## [Task to complete]
Could you reproduce every one of the items below word for word, leaving nothing out and changing nothing?
─── Information supplied
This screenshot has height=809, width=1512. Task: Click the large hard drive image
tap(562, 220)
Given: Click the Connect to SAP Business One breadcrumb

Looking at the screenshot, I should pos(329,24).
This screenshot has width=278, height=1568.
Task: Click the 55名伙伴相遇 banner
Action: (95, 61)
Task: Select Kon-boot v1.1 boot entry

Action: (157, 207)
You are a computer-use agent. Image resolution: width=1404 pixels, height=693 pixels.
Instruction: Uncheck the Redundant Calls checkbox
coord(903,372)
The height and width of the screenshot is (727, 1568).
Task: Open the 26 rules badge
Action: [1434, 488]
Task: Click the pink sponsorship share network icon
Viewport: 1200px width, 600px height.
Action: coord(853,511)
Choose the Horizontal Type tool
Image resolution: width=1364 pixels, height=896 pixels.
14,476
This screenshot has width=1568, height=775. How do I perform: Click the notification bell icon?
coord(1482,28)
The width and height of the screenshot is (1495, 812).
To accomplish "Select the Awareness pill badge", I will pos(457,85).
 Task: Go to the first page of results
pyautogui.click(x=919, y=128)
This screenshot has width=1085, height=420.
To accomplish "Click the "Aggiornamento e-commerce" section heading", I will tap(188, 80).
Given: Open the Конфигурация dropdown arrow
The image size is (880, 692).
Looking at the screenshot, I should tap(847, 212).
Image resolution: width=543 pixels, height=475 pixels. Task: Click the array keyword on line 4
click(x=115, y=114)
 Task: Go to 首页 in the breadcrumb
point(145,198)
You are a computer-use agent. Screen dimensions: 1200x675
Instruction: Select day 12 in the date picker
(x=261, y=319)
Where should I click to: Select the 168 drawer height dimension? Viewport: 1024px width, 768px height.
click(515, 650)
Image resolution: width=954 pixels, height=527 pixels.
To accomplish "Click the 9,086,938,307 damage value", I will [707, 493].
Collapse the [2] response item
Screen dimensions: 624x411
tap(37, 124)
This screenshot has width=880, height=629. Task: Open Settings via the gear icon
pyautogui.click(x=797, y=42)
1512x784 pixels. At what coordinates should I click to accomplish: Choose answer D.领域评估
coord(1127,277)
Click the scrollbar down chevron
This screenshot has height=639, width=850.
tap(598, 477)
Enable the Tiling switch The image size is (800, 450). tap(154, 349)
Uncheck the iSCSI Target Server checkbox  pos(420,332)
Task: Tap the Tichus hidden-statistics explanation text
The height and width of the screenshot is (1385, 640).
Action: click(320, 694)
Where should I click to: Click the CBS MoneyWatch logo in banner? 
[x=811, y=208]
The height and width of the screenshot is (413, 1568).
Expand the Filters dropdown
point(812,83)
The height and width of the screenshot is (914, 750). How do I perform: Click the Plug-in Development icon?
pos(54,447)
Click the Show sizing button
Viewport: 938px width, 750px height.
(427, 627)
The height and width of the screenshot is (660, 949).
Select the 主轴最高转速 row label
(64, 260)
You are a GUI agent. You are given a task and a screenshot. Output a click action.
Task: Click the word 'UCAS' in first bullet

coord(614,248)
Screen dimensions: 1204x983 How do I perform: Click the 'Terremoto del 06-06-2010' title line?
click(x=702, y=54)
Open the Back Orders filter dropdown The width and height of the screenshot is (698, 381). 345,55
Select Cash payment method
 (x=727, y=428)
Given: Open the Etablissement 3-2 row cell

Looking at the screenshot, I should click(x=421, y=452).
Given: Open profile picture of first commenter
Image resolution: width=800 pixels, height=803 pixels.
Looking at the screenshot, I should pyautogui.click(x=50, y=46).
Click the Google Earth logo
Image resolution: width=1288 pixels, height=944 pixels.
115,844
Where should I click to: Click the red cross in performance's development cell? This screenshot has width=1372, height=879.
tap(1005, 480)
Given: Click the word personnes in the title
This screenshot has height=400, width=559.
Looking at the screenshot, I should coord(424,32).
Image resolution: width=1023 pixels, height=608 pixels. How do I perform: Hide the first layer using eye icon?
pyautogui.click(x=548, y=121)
──────
## [Reply]
This screenshot has height=809, width=1512. Task: Click the large hard drive image
tap(562, 220)
Given: Click the Connect to SAP Business One breadcrumb

Looking at the screenshot, I should pos(329,24).
This screenshot has width=278, height=1568.
Task: Click the 55名伙伴相遇 banner
Action: (95, 61)
Task: Select Kon-boot v1.1 boot entry

Action: (157, 207)
You are a computer-use agent. Image resolution: width=1404 pixels, height=693 pixels.
Instruction: Uncheck the Redundant Calls checkbox
coord(903,372)
The height and width of the screenshot is (727, 1568).
Task: Open the 26 rules badge
Action: [1434, 488]
Task: Click the pink sponsorship share network icon
Viewport: 1200px width, 600px height.
Action: coord(853,511)
Choose the Horizontal Type tool
Image resolution: width=1364 pixels, height=896 pixels.
14,476
This screenshot has width=1568, height=775. How do I perform: Click the notification bell icon?
coord(1482,28)
The width and height of the screenshot is (1495, 812).
To accomplish "Select the Awareness pill badge", I will pos(457,85).
 Task: Go to the first page of results
pyautogui.click(x=919, y=128)
This screenshot has width=1085, height=420.
To accomplish "Click the "Aggiornamento e-commerce" section heading", I will tap(188, 80).
Given: Open the Конфигурация dropdown arrow
The image size is (880, 692).
Looking at the screenshot, I should tap(847, 212).
Image resolution: width=543 pixels, height=475 pixels. Task: Click the array keyword on line 4
click(x=115, y=114)
 Task: Go to 首页 in the breadcrumb
point(145,198)
You are a computer-use agent. Screen dimensions: 1200x675
Instruction: Select day 12 in the date picker
(x=261, y=319)
Where should I click to: Select the 168 drawer height dimension? Viewport: 1024px width, 768px height.
click(515, 650)
Image resolution: width=954 pixels, height=527 pixels.
To accomplish "Click the 9,086,938,307 damage value", I will [707, 493].
Collapse the [2] response item
Screen dimensions: 624x411
tap(37, 124)
This screenshot has width=880, height=629. Task: Open Settings via the gear icon
pyautogui.click(x=797, y=42)
1512x784 pixels. At what coordinates should I click to accomplish: Choose answer D.领域评估
coord(1127,277)
Click the scrollbar down chevron
This screenshot has height=639, width=850.
tap(598, 477)
Enable the Tiling switch The image size is (800, 450). tap(154, 349)
Uncheck the iSCSI Target Server checkbox  pos(420,332)
Task: Tap the Tichus hidden-statistics explanation text
The height and width of the screenshot is (1385, 640).
Action: click(320, 694)
Where should I click to: Click the CBS MoneyWatch logo in banner? 
[x=811, y=208]
The height and width of the screenshot is (413, 1568).
Expand the Filters dropdown
point(812,83)
The height and width of the screenshot is (914, 750). How do I perform: Click the Plug-in Development icon?
pos(54,447)
Click the Show sizing button
Viewport: 938px width, 750px height.
(427, 627)
The height and width of the screenshot is (660, 949).
Select the 主轴最高转速 row label
(64, 260)
You are a GUI agent. You are given a task and a screenshot. Output a click action.
Task: Click the word 'UCAS' in first bullet

coord(614,248)
Screen dimensions: 1204x983 How do I perform: Click the 'Terremoto del 06-06-2010' title line?
click(x=702, y=54)
Open the Back Orders filter dropdown The width and height of the screenshot is (698, 381). 345,55
Select Cash payment method
 (x=727, y=428)
Given: Open the Etablissement 3-2 row cell

Looking at the screenshot, I should click(x=421, y=452).
Given: Open profile picture of first commenter
Image resolution: width=800 pixels, height=803 pixels.
Looking at the screenshot, I should pyautogui.click(x=50, y=46).
Click the Google Earth logo
Image resolution: width=1288 pixels, height=944 pixels.
115,844
Where should I click to: Click the red cross in performance's development cell? This screenshot has width=1372, height=879.
tap(1005, 480)
Given: Click the word personnes in the title
This screenshot has height=400, width=559.
Looking at the screenshot, I should coord(424,32).
Image resolution: width=1023 pixels, height=608 pixels. How do I perform: Hide the first layer using eye icon?
pyautogui.click(x=548, y=121)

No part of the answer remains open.